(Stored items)

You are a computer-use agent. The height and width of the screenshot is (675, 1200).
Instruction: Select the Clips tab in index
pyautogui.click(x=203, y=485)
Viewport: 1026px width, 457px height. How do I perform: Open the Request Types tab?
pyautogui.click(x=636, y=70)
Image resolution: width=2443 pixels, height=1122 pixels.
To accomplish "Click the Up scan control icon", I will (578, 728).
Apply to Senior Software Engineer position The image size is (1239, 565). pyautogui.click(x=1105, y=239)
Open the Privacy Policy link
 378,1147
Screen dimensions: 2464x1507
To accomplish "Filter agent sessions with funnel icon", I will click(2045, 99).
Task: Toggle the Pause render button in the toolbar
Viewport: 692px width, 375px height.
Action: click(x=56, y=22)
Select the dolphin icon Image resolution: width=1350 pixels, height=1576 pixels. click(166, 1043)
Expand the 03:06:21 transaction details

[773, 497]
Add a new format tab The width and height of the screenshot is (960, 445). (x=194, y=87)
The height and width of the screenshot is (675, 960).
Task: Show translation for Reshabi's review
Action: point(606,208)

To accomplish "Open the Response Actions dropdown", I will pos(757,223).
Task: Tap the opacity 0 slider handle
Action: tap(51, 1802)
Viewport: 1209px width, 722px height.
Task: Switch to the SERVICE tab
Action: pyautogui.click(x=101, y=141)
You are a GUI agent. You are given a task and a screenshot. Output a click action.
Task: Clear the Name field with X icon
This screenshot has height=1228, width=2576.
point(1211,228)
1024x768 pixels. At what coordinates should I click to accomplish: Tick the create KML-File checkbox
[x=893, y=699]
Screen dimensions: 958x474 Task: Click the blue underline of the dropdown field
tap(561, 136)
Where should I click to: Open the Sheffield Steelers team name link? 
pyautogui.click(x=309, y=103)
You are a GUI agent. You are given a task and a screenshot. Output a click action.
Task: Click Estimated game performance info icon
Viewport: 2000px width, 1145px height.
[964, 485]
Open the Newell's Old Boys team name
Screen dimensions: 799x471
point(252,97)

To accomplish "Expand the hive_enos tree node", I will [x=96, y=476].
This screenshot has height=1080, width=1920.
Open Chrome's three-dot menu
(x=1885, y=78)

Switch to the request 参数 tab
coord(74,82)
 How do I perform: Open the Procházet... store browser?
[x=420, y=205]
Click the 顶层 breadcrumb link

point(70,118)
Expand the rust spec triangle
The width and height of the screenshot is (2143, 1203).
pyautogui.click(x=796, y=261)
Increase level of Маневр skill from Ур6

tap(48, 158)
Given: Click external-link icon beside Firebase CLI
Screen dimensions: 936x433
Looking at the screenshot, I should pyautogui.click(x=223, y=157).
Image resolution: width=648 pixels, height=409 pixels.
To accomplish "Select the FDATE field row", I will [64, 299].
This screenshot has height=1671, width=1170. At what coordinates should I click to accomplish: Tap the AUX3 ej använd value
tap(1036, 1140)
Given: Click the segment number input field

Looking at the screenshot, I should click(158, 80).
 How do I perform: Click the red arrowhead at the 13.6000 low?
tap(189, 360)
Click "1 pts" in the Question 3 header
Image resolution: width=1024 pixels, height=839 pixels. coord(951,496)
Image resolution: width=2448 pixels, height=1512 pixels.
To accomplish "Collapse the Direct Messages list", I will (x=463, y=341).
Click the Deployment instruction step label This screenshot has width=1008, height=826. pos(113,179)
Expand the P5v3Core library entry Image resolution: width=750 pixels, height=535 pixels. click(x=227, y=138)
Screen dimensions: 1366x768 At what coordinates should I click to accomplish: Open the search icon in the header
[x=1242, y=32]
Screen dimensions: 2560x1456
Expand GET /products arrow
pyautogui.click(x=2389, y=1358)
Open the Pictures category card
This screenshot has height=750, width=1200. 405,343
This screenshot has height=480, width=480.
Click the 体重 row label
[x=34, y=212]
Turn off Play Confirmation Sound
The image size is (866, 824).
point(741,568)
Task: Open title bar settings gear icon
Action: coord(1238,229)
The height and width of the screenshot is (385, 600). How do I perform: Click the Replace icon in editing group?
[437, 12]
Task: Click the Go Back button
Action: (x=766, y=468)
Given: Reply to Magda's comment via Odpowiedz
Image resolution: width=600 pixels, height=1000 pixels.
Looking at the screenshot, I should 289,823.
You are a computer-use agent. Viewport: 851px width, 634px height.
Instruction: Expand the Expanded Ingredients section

Exercise requirements:
How many lines of the material above contain the string "with"? Case counts. Give only the number.

Solution to the problem:
2